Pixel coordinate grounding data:
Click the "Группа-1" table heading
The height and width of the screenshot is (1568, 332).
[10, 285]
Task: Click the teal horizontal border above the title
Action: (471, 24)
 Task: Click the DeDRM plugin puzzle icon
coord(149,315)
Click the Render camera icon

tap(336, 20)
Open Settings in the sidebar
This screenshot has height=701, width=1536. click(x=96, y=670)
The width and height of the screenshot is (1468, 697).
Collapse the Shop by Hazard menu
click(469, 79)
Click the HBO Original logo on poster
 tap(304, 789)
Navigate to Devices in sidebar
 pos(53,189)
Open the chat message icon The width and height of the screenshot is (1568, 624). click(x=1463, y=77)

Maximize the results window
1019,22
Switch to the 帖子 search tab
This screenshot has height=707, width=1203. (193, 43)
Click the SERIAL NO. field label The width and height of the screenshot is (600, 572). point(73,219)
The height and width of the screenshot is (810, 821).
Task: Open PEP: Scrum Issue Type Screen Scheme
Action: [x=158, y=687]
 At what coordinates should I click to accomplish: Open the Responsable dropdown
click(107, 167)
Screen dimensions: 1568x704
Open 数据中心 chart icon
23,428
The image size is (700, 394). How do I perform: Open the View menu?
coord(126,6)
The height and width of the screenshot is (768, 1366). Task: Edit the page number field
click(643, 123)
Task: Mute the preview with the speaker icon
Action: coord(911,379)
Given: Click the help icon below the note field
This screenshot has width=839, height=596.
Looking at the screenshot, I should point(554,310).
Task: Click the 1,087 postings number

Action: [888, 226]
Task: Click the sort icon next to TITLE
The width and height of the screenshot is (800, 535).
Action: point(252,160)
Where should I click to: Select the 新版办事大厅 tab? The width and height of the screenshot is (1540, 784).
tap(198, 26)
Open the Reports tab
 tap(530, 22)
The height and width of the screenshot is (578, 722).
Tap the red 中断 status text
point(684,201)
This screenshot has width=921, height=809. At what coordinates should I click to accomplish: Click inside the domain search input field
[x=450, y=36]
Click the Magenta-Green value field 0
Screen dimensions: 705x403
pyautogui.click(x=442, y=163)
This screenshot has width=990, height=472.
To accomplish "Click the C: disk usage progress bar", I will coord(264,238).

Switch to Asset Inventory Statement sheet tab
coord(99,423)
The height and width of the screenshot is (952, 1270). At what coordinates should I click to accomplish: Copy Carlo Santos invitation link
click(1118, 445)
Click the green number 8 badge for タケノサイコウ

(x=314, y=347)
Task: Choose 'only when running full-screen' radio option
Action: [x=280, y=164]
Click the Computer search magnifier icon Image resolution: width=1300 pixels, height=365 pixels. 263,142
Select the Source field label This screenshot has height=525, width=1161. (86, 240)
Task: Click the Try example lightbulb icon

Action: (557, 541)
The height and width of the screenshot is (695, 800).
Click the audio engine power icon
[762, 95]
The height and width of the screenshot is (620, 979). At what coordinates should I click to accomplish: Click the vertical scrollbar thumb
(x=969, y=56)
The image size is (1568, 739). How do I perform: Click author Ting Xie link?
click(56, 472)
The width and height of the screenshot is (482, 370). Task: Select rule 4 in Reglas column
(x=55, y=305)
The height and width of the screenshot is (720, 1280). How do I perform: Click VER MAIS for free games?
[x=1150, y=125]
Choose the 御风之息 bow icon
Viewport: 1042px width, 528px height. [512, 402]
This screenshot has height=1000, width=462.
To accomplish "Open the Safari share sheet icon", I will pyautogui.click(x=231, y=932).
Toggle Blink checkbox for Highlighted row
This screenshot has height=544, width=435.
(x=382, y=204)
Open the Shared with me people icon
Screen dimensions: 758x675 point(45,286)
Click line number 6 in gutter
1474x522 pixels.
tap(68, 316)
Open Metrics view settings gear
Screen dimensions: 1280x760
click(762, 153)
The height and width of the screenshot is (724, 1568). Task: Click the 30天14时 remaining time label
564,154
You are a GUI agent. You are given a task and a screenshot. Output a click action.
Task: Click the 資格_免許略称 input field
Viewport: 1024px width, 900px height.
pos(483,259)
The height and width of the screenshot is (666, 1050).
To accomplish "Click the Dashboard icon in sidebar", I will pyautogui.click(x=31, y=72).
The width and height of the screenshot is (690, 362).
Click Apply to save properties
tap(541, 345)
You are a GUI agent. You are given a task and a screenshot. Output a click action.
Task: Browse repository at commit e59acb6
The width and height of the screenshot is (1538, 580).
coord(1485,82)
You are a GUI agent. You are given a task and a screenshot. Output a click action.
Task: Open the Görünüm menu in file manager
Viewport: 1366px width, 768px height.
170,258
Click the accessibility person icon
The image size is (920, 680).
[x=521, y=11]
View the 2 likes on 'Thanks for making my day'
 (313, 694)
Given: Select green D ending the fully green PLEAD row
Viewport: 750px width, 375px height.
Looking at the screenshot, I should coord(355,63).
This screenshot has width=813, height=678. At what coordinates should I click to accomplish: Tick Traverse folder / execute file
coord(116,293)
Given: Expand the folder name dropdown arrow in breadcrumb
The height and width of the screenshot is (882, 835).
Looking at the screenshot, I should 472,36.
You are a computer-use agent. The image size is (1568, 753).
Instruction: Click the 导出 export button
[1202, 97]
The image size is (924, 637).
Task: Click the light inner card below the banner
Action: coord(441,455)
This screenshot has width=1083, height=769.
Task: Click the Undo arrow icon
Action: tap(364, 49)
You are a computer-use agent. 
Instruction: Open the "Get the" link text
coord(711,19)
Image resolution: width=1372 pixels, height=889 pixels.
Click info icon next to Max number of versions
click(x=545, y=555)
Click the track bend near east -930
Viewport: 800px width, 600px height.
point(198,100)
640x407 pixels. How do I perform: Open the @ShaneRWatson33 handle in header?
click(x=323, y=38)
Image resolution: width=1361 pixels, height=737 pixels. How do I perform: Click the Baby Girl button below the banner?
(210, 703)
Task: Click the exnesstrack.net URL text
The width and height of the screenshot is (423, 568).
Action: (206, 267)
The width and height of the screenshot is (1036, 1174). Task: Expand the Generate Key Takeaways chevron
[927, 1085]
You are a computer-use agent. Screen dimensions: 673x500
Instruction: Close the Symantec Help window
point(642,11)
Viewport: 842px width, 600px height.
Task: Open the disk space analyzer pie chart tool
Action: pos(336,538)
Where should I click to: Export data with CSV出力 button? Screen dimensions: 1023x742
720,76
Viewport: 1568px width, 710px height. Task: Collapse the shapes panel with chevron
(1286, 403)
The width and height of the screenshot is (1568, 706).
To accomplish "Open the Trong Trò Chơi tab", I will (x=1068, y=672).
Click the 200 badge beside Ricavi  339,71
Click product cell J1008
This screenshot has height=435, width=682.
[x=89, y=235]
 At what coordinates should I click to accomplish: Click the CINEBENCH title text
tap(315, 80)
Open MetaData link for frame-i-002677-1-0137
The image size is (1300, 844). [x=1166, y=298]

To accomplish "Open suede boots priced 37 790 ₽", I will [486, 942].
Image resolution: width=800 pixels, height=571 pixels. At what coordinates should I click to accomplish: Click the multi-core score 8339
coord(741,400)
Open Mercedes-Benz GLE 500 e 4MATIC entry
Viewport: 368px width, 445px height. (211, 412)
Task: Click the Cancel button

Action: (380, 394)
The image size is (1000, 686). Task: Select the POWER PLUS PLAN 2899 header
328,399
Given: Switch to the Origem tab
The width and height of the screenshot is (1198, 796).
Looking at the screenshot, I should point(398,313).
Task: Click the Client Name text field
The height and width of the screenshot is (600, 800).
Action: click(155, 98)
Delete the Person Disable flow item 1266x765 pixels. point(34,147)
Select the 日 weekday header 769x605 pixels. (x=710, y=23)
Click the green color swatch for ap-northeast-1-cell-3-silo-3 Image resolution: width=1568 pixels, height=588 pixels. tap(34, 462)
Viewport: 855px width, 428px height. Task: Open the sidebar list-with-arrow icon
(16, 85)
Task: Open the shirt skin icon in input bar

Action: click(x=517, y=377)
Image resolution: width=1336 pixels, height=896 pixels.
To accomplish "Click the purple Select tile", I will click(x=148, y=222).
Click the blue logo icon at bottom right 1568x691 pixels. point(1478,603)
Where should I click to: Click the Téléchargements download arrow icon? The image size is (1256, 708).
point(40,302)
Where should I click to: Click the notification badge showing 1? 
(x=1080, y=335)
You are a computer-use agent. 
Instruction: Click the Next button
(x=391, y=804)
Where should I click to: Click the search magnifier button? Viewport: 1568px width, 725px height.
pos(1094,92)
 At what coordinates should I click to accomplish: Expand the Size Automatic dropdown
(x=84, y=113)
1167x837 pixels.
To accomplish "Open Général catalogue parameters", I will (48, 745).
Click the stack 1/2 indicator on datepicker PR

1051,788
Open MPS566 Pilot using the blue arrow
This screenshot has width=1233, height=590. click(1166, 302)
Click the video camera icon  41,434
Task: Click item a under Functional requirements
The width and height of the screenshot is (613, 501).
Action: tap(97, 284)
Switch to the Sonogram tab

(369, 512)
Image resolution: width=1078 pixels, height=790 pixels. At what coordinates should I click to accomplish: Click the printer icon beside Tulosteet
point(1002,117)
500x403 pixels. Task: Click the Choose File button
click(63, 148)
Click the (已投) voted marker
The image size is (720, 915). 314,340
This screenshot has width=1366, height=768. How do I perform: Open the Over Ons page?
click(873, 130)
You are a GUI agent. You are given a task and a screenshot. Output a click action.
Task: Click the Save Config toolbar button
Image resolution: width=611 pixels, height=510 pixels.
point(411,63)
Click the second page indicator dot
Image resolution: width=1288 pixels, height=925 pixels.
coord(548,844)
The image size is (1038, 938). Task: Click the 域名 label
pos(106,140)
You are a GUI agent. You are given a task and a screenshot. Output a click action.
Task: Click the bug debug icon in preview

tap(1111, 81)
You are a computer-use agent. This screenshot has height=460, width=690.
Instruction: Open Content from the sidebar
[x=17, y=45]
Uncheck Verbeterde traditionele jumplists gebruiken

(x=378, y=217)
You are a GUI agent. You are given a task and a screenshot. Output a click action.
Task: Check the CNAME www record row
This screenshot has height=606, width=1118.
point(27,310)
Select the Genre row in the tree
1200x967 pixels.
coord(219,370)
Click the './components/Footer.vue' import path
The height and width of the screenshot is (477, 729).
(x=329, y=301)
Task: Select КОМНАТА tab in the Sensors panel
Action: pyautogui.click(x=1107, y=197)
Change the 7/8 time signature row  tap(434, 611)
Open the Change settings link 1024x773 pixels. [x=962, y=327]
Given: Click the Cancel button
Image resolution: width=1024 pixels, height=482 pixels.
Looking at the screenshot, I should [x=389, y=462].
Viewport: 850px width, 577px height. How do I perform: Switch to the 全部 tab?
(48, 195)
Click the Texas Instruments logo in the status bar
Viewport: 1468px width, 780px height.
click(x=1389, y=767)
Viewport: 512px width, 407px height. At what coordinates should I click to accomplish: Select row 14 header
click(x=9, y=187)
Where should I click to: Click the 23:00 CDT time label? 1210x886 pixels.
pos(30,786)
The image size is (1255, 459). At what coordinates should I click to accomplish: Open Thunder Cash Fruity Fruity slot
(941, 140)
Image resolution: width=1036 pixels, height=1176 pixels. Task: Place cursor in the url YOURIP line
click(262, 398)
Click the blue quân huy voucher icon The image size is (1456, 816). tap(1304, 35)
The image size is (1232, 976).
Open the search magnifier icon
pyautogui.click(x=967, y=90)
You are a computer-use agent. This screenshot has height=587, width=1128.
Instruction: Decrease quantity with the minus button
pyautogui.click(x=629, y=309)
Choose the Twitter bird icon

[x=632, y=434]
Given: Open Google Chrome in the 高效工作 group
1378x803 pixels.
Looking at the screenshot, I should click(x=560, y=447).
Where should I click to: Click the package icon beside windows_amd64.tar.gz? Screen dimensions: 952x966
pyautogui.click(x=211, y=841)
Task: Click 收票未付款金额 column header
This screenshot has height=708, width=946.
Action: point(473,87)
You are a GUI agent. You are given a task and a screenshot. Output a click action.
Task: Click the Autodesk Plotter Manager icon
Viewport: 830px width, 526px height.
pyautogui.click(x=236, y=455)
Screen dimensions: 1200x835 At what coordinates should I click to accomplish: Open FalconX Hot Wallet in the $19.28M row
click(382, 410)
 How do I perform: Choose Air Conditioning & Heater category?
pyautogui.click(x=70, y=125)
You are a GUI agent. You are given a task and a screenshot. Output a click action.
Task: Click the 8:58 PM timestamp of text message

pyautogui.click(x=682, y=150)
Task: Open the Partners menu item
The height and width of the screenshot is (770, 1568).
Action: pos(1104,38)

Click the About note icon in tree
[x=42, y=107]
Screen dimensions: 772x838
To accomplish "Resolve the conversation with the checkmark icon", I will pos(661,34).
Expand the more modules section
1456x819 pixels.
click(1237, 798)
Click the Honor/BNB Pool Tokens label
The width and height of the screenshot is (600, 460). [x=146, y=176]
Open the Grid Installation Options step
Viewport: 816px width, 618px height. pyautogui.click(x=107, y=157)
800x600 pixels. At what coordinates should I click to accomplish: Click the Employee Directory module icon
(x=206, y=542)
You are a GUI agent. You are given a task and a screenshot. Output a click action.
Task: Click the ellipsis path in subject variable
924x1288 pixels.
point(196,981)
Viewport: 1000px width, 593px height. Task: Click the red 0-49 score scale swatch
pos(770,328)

GOAL OF THE EXERCISE: The lines above starting at the one that contains "Viewport: 750px width, 375px height." and ending at the one that contains "Given: Expand the" must be transcribed exactly, and no other lines may appear.

RESPONSE TO THE TASK:
Viewport: 750px width, 375px height.
Looking at the screenshot, I should coord(355,63).
This screenshot has width=813, height=678. At what coordinates should I click to accomplish: Tick Traverse folder / execute file
coord(116,293)
Given: Expand the folder name dropdown arrow in breadcrumb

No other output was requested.